>>>

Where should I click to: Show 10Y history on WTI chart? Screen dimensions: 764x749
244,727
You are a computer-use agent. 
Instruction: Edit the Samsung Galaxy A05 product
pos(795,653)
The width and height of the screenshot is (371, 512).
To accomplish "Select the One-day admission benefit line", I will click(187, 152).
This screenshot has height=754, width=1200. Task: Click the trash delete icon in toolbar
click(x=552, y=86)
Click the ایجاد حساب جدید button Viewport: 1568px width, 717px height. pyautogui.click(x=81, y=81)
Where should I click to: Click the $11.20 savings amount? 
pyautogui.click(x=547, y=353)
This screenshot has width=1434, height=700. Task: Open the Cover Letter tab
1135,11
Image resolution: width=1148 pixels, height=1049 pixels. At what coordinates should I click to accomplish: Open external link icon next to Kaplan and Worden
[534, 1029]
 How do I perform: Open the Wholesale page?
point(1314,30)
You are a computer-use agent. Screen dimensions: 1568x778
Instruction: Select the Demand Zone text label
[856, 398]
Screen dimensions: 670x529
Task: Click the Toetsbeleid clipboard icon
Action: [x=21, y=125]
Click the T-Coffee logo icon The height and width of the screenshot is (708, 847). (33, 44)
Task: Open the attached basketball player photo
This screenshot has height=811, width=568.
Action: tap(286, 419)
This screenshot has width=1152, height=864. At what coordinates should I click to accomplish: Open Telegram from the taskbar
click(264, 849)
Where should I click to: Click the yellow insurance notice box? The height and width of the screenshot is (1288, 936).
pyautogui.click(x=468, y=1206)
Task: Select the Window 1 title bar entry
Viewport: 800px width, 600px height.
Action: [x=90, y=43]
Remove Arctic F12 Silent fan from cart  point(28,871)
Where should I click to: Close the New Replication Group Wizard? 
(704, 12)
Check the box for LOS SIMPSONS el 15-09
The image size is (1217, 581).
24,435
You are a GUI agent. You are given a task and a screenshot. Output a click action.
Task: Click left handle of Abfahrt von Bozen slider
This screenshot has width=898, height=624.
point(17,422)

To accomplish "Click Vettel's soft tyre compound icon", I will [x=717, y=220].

<<<

Search the entries for the word "computer" and copy every line that holds it.

[PROBLEM SOLUTION]
You are a computer-use agent. 
You are a computer-use agent. Screen dimensions: 1568x778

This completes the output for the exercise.